[Dataset excerpts]

--- --- ---

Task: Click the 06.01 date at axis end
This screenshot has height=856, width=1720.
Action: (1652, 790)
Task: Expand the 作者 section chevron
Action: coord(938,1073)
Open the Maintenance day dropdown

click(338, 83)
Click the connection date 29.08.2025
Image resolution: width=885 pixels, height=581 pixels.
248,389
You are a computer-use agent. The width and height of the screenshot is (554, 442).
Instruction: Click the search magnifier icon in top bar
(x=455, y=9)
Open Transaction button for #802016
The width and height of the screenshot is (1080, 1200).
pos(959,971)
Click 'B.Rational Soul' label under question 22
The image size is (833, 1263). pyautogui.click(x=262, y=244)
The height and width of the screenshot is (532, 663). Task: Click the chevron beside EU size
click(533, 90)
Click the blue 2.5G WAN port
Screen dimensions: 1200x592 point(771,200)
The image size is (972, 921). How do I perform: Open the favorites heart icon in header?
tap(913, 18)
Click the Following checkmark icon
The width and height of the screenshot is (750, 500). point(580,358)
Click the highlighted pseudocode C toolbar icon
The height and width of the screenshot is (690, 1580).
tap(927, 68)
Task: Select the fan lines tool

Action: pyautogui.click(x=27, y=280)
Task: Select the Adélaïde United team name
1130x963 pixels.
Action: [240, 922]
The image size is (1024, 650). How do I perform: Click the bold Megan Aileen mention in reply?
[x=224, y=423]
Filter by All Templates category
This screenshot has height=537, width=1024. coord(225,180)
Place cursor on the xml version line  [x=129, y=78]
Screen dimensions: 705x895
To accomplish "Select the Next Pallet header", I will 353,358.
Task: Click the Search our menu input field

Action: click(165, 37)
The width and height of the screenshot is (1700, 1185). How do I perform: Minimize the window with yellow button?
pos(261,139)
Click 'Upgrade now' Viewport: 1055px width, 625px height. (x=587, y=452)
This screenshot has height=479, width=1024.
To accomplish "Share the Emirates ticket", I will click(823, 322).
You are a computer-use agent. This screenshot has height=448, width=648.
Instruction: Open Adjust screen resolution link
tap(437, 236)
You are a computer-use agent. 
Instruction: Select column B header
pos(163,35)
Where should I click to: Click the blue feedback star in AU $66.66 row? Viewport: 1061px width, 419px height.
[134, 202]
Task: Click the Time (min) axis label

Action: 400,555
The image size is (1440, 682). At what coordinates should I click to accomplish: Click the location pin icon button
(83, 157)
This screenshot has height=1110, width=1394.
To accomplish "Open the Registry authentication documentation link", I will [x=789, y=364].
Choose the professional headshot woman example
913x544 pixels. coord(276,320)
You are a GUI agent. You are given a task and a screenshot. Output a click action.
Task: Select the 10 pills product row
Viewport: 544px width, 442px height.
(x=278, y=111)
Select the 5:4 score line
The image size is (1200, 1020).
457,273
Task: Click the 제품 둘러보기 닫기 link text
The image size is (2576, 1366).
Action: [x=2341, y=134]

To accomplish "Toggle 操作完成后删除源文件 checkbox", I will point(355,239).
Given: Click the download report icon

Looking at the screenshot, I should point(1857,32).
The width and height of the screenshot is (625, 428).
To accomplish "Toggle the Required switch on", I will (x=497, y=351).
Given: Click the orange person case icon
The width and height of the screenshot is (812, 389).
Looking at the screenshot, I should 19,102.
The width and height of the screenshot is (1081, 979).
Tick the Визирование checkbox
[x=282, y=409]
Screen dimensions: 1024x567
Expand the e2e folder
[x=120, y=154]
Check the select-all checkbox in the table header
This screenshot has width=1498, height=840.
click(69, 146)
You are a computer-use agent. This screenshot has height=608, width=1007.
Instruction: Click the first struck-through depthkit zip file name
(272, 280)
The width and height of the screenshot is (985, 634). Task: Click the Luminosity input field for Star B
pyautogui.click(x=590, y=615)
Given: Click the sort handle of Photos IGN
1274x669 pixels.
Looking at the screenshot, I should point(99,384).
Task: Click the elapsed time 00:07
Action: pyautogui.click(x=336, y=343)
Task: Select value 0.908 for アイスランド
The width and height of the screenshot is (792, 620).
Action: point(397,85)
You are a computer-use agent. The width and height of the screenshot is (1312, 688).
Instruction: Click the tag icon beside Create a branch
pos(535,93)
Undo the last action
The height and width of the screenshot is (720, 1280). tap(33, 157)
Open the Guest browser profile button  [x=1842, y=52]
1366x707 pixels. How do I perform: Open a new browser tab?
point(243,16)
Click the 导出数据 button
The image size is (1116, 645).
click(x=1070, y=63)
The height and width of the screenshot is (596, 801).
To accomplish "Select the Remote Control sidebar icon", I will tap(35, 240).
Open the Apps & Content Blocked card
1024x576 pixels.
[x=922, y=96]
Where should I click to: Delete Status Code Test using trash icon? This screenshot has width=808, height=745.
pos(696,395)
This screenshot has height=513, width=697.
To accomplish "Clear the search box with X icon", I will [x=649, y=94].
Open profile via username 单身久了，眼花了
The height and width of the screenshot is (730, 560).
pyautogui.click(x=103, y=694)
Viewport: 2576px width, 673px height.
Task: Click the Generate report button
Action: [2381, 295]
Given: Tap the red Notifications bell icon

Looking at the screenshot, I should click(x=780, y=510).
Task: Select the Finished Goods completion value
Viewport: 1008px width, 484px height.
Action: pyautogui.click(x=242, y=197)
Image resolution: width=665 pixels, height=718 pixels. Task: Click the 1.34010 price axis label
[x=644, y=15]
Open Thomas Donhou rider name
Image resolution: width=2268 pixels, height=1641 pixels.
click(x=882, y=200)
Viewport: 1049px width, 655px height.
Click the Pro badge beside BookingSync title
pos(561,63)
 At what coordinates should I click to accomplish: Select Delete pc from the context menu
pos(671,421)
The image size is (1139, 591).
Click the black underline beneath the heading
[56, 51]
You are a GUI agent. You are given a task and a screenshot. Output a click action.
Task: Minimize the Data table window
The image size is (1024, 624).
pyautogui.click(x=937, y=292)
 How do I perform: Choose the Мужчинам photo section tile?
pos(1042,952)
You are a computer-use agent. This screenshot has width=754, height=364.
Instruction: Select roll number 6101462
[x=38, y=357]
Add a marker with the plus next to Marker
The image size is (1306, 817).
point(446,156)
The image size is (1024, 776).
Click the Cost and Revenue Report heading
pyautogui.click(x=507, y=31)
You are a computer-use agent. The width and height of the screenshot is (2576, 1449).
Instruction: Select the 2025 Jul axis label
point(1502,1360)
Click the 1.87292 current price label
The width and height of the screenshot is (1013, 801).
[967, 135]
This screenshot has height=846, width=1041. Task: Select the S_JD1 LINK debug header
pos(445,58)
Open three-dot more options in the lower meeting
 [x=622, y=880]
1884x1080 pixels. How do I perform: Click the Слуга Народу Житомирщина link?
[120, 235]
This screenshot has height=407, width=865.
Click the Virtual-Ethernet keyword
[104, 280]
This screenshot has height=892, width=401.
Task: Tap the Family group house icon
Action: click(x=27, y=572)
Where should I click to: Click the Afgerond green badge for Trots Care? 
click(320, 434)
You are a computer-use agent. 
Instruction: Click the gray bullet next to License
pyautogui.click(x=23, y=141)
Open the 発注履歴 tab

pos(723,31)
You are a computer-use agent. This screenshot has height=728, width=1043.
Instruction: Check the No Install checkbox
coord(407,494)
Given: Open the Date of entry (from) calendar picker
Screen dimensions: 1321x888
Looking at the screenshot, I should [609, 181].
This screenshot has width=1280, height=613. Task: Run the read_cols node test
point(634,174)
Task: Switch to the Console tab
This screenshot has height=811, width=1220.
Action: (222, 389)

--- --- ---

Every line above is to be transcribed exactly, with nothing dropped.

◆ **Your solution**
Task: Click the 06.01 date at axis end
This screenshot has height=856, width=1720.
Action: (1652, 790)
Task: Expand the 作者 section chevron
Action: coord(938,1073)
Open the Maintenance day dropdown

click(338, 83)
Click the connection date 29.08.2025
Image resolution: width=885 pixels, height=581 pixels.
248,389
You are a computer-use agent. The width and height of the screenshot is (554, 442).
Instruction: Click the search magnifier icon in top bar
(x=455, y=9)
Open Transaction button for #802016
The width and height of the screenshot is (1080, 1200).
pos(959,971)
Click 'B.Rational Soul' label under question 22
The image size is (833, 1263). pyautogui.click(x=262, y=244)
The height and width of the screenshot is (532, 663). Task: Click the chevron beside EU size
click(533, 90)
Click the blue 2.5G WAN port
Screen dimensions: 1200x592 point(771,200)
The image size is (972, 921). How do I perform: Open the favorites heart icon in header?
tap(913, 18)
Click the Following checkmark icon
The width and height of the screenshot is (750, 500). point(580,358)
Click the highlighted pseudocode C toolbar icon
The height and width of the screenshot is (690, 1580).
tap(927, 68)
Task: Select the fan lines tool

Action: pyautogui.click(x=27, y=280)
Task: Select the Adélaïde United team name
1130x963 pixels.
Action: [240, 922]
The image size is (1024, 650). How do I perform: Click the bold Megan Aileen mention in reply?
[x=224, y=423]
Filter by All Templates category
This screenshot has height=537, width=1024. coord(225,180)
Place cursor on the xml version line  [x=129, y=78]
Screen dimensions: 705x895
To accomplish "Select the Next Pallet header", I will 353,358.
Task: Click the Search our menu input field

Action: click(165, 37)
The width and height of the screenshot is (1700, 1185). How do I perform: Minimize the window with yellow button?
pos(261,139)
Click 'Upgrade now' Viewport: 1055px width, 625px height. (x=587, y=452)
This screenshot has height=479, width=1024.
To accomplish "Share the Emirates ticket", I will click(823, 322).
You are a computer-use agent. This screenshot has height=448, width=648.
Instruction: Open Adjust screen resolution link
tap(437, 236)
You are a computer-use agent. 
Instruction: Select column B header
pos(163,35)
Where should I click to: Click the blue feedback star in AU $66.66 row? Viewport: 1061px width, 419px height.
[134, 202]
Task: Click the Time (min) axis label

Action: 400,555
The image size is (1440, 682). At what coordinates should I click to accomplish: Click the location pin icon button
(83, 157)
This screenshot has height=1110, width=1394.
To accomplish "Open the Registry authentication documentation link", I will [x=789, y=364].
Choose the professional headshot woman example
913x544 pixels. coord(276,320)
You are a GUI agent. You are given a task and a screenshot. Output a click action.
Task: Select the 10 pills product row
Viewport: 544px width, 442px height.
(x=278, y=111)
Select the 5:4 score line
The image size is (1200, 1020).
457,273
Task: Click the 제품 둘러보기 닫기 link text
The image size is (2576, 1366).
Action: [x=2341, y=134]

To accomplish "Toggle 操作完成后删除源文件 checkbox", I will point(355,239).
Given: Click the download report icon

Looking at the screenshot, I should point(1857,32).
The width and height of the screenshot is (625, 428).
To accomplish "Toggle the Required switch on", I will (x=497, y=351).
Given: Click the orange person case icon
The width and height of the screenshot is (812, 389).
Looking at the screenshot, I should 19,102.
The width and height of the screenshot is (1081, 979).
Tick the Визирование checkbox
[x=282, y=409]
Screen dimensions: 1024x567
Expand the e2e folder
[x=120, y=154]
Check the select-all checkbox in the table header
This screenshot has width=1498, height=840.
click(69, 146)
You are a computer-use agent. This screenshot has height=608, width=1007.
Instruction: Click the first struck-through depthkit zip file name
(272, 280)
The width and height of the screenshot is (985, 634). Task: Click the Luminosity input field for Star B
pyautogui.click(x=590, y=615)
Given: Click the sort handle of Photos IGN
1274x669 pixels.
Looking at the screenshot, I should point(99,384).
Task: Click the elapsed time 00:07
Action: pyautogui.click(x=336, y=343)
Task: Select value 0.908 for アイスランド
The width and height of the screenshot is (792, 620).
Action: point(397,85)
You are a computer-use agent. The width and height of the screenshot is (1312, 688).
Instruction: Click the tag icon beside Create a branch
pos(535,93)
Undo the last action
The height and width of the screenshot is (720, 1280). tap(33, 157)
Open the Guest browser profile button  [x=1842, y=52]
1366x707 pixels. How do I perform: Open a new browser tab?
point(243,16)
Click the 导出数据 button
The image size is (1116, 645).
click(x=1070, y=63)
The height and width of the screenshot is (596, 801).
To accomplish "Select the Remote Control sidebar icon", I will tap(35, 240).
Open the Apps & Content Blocked card
1024x576 pixels.
[x=922, y=96]
Where should I click to: Delete Status Code Test using trash icon? This screenshot has width=808, height=745.
pos(696,395)
This screenshot has height=513, width=697.
To accomplish "Clear the search box with X icon", I will [x=649, y=94].
Open profile via username 单身久了，眼花了
The height and width of the screenshot is (730, 560).
pyautogui.click(x=103, y=694)
Viewport: 2576px width, 673px height.
Task: Click the Generate report button
Action: [2381, 295]
Given: Tap the red Notifications bell icon

Looking at the screenshot, I should click(x=780, y=510).
Task: Select the Finished Goods completion value
Viewport: 1008px width, 484px height.
Action: pyautogui.click(x=242, y=197)
Image resolution: width=665 pixels, height=718 pixels. Task: Click the 1.34010 price axis label
[x=644, y=15]
Open Thomas Donhou rider name
Image resolution: width=2268 pixels, height=1641 pixels.
click(x=882, y=200)
Viewport: 1049px width, 655px height.
Click the Pro badge beside BookingSync title
pos(561,63)
 At what coordinates should I click to accomplish: Select Delete pc from the context menu
pos(671,421)
The image size is (1139, 591).
Click the black underline beneath the heading
[56, 51]
You are a GUI agent. You are given a task and a screenshot. Output a click action.
Task: Minimize the Data table window
The image size is (1024, 624).
pyautogui.click(x=937, y=292)
 How do I perform: Choose the Мужчинам photo section tile?
pos(1042,952)
You are a computer-use agent. This screenshot has width=754, height=364.
Instruction: Select roll number 6101462
[x=38, y=357]
Add a marker with the plus next to Marker
The image size is (1306, 817).
point(446,156)
The image size is (1024, 776).
Click the Cost and Revenue Report heading
pyautogui.click(x=507, y=31)
You are a computer-use agent. The width and height of the screenshot is (2576, 1449).
Instruction: Select the 2025 Jul axis label
point(1502,1360)
Click the 1.87292 current price label
The width and height of the screenshot is (1013, 801).
[967, 135]
This screenshot has height=846, width=1041. Task: Select the S_JD1 LINK debug header
pos(445,58)
Open three-dot more options in the lower meeting
 [x=622, y=880]
1884x1080 pixels. How do I perform: Click the Слуга Народу Житомирщина link?
[120, 235]
This screenshot has height=407, width=865.
Click the Virtual-Ethernet keyword
[104, 280]
This screenshot has height=892, width=401.
Task: Tap the Family group house icon
Action: click(x=27, y=572)
Where should I click to: Click the Afgerond green badge for Trots Care? 
click(320, 434)
You are a computer-use agent. 
Instruction: Click the gray bullet next to License
pyautogui.click(x=23, y=141)
Open the 発注履歴 tab

pos(723,31)
You are a computer-use agent. This screenshot has height=728, width=1043.
Instruction: Check the No Install checkbox
coord(407,494)
Given: Open the Date of entry (from) calendar picker
Screen dimensions: 1321x888
Looking at the screenshot, I should [609, 181].
This screenshot has width=1280, height=613. Task: Run the read_cols node test
point(634,174)
Task: Switch to the Console tab
This screenshot has height=811, width=1220.
Action: (222, 389)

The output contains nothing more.